As the Bush administration reviews its strategy in Afghanistan, there is an emerging consensus that the way forward should include reaching out to supporters of the Taliban, and possibly even elements of the Taliban itself.
Several U.S. officials confirmed a report today in the Wall Street Journal that the White House is actively considering taking part in talks with tribal leaders in Afghanistan and Pakistan who are associated with the Taliban.
Officials said, however, that these talks would be led by either Afghanistan or Pakistan, or both. The United States would play a secondary, supportive role, the officials said.
"Part of the calculus of any way forward will have to include reconciliation with some current antagonists in Afghanistan," one senior military official said.

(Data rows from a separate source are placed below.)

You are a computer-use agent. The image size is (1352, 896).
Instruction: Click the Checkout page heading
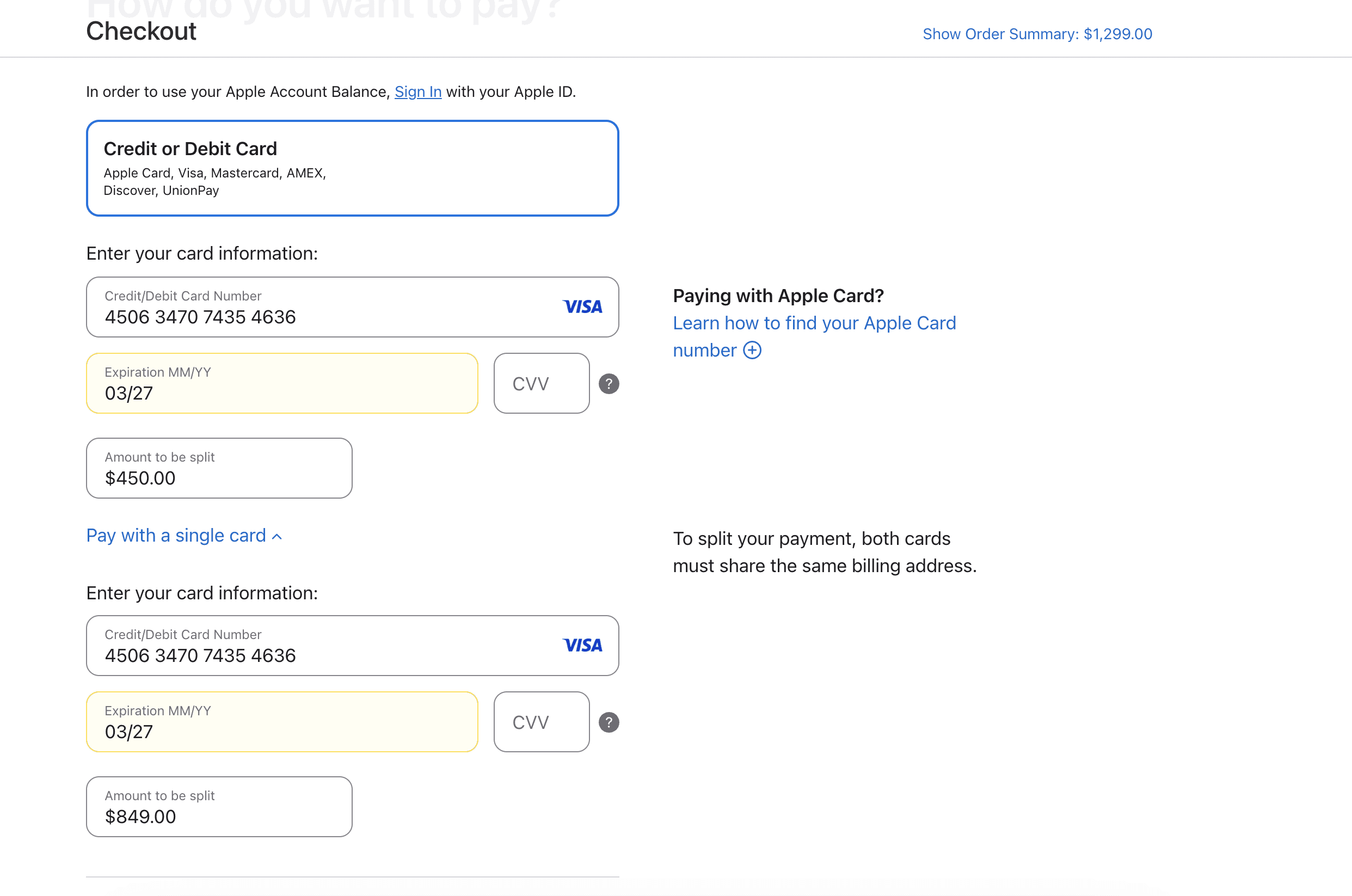click(141, 31)
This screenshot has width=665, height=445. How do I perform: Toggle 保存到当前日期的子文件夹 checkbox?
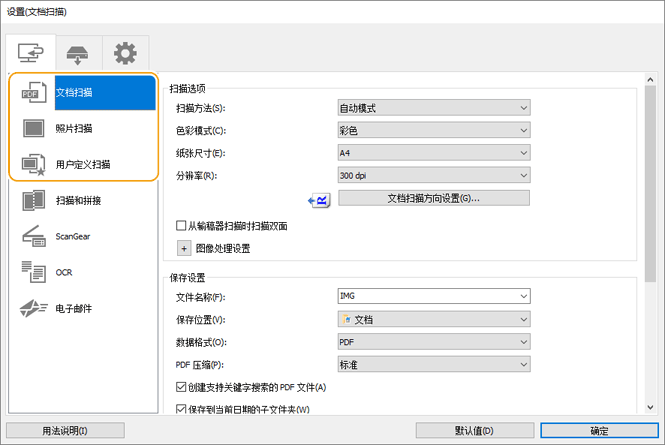(182, 409)
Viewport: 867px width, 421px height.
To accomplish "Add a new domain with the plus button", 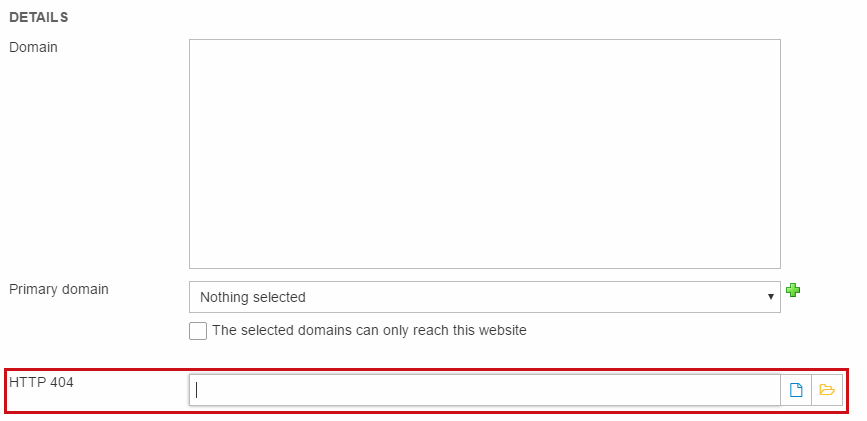I will [x=793, y=291].
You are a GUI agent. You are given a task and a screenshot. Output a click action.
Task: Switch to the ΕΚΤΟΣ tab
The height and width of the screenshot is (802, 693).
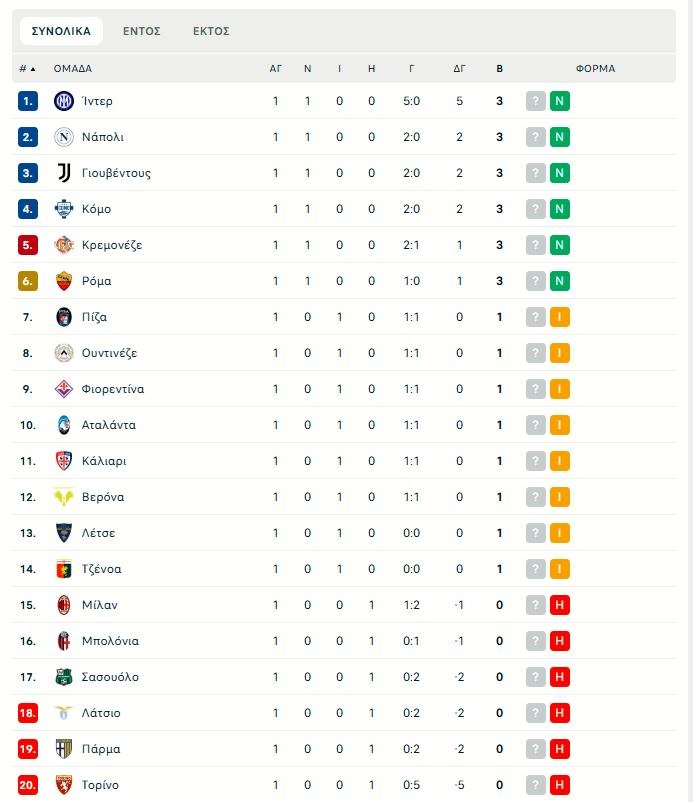click(211, 31)
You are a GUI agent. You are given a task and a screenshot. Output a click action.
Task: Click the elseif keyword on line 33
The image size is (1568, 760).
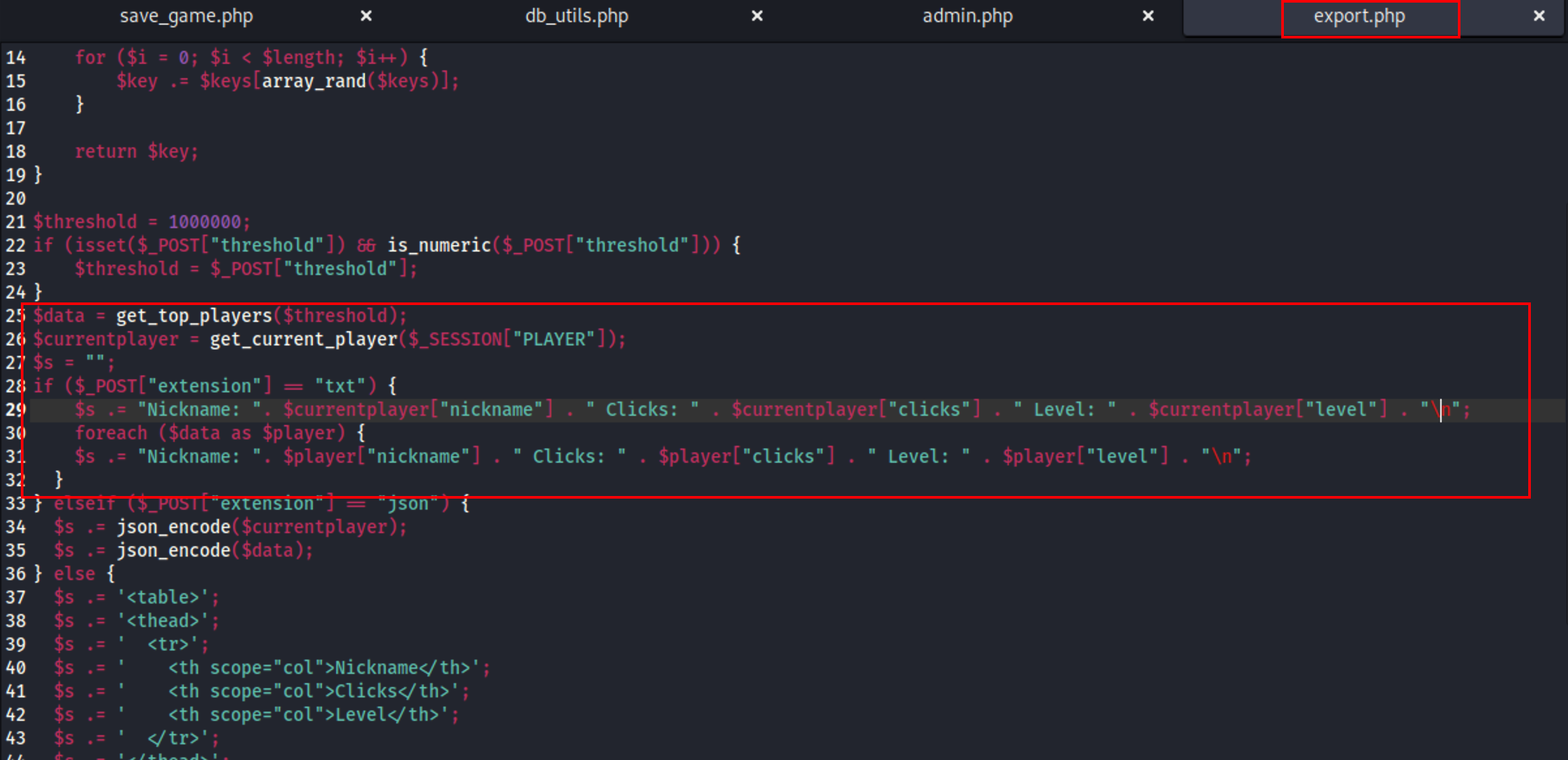(85, 504)
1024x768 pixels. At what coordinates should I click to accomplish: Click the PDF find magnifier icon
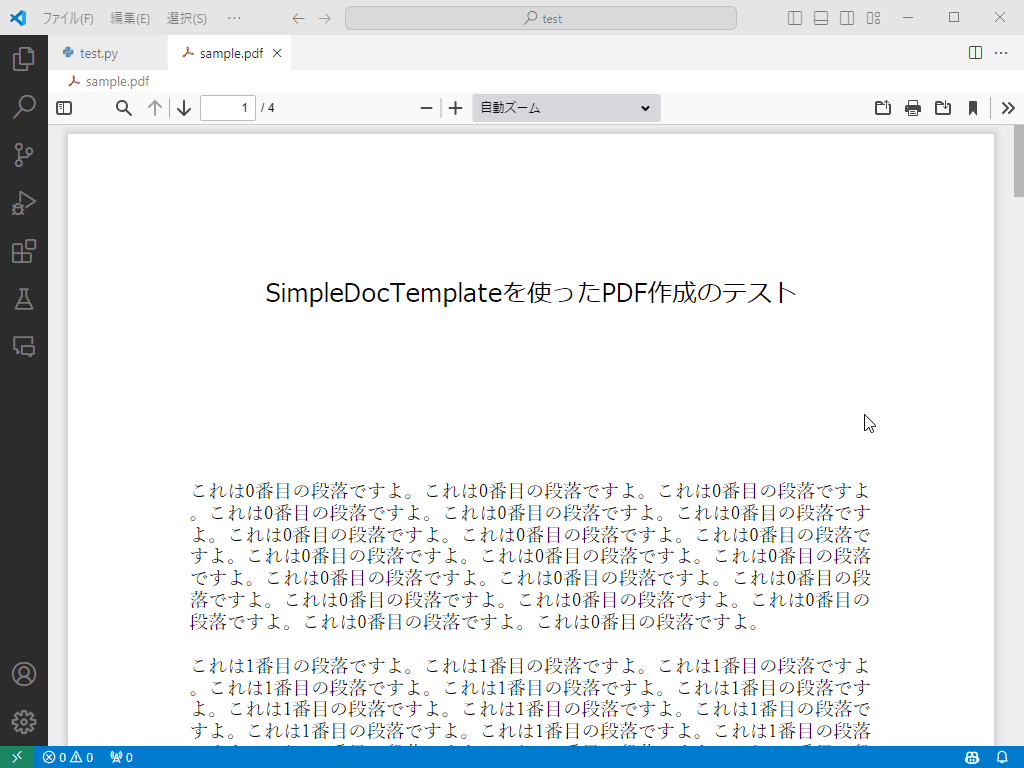(124, 108)
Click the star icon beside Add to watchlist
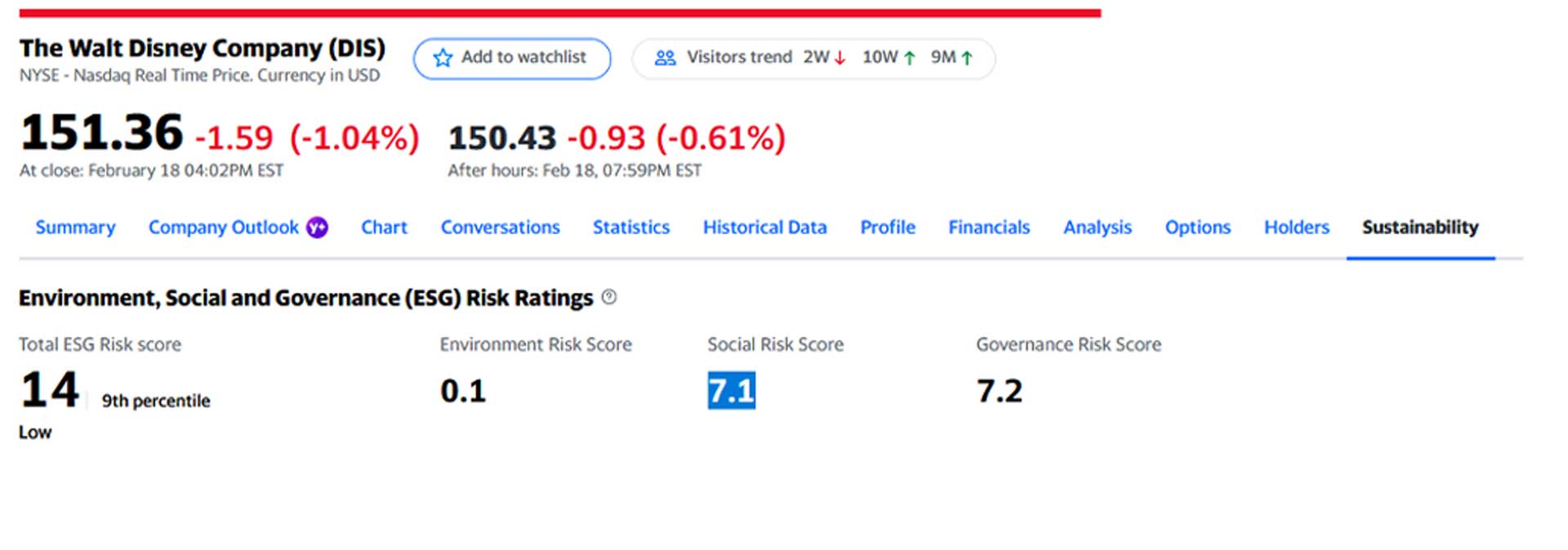Screen dimensions: 1568x550 click(443, 58)
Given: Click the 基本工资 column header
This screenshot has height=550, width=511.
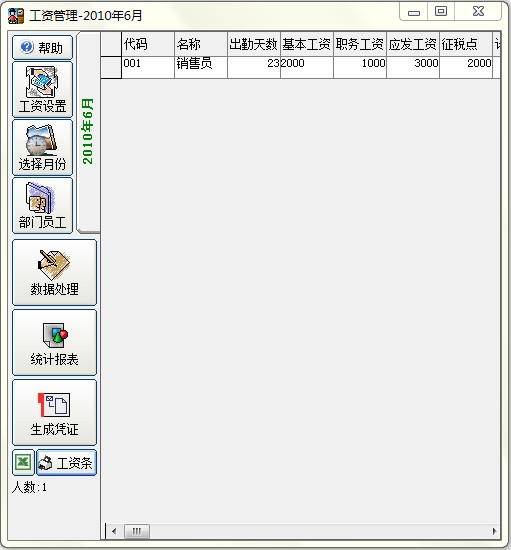Looking at the screenshot, I should click(x=307, y=44).
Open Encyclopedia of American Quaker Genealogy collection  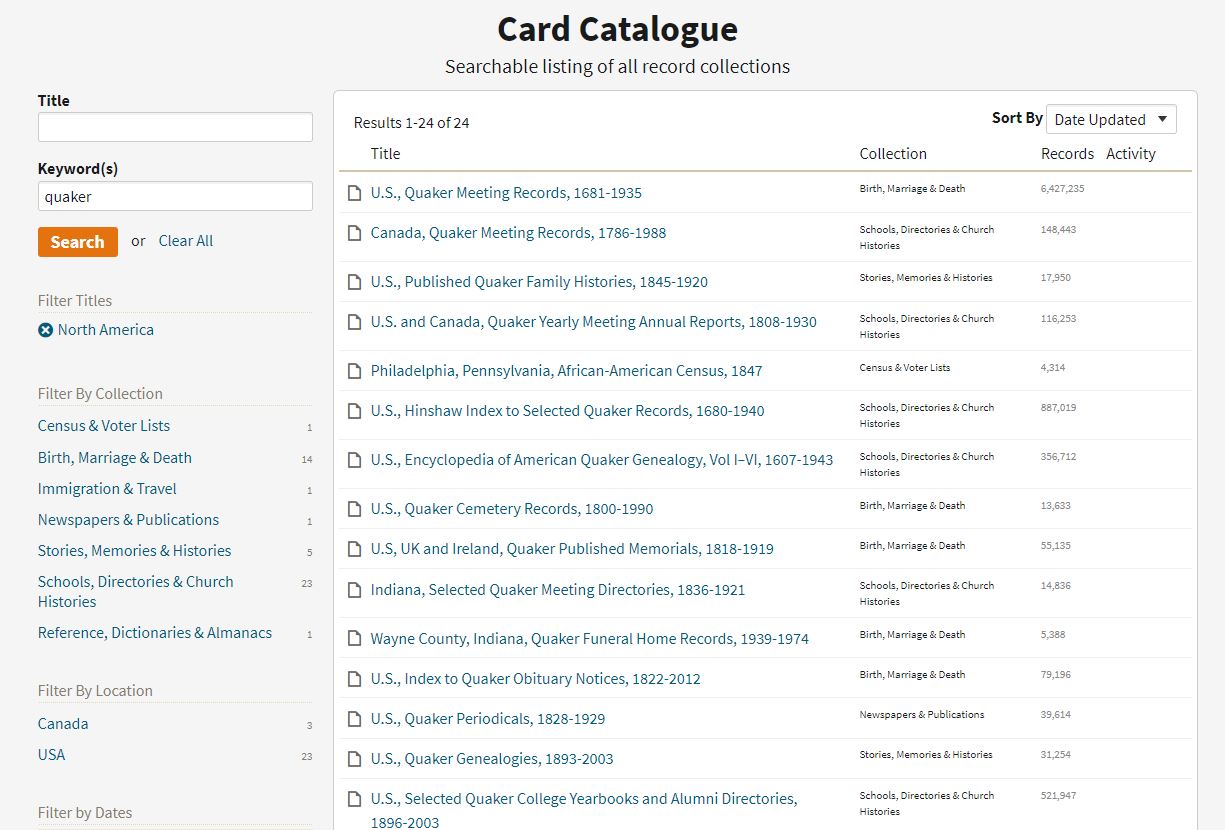(601, 460)
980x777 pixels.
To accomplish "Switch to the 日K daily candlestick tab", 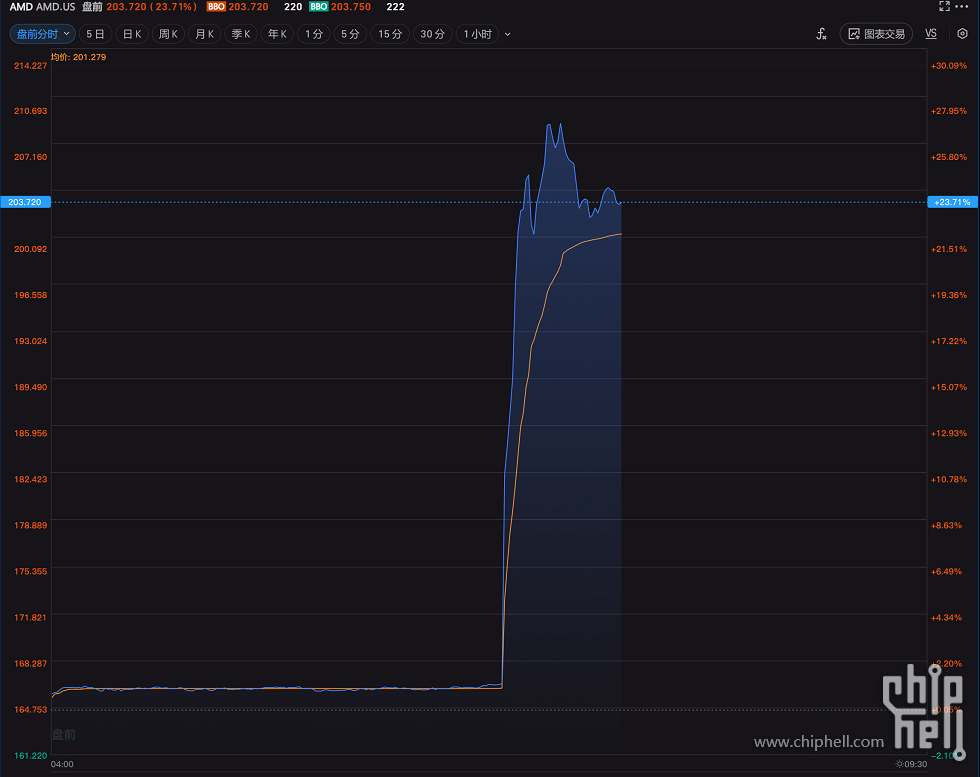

Earlier this month, Gen. David Petraeus, the former top commander of U.S. forces in Iraq -- who, on Friday takes over as the commander of CENTCOM, which directs U.S. military operations in the Middle East and southwest Asia -- said talking to insurgent groups in Iraq was critical to bringing down the violence there.
"I do think you have to talk to enemies," Petraeus said on Oct. 8 in a speech at the Heritage Foundation in Washington. "I mean, what we did do in Iraq ultimately was sit down with some of those that were shooting at us."
The idea, officials explained, is to negotiate from a position of strength, supporting talks with those willing to renounce violence and hunting down those who don't.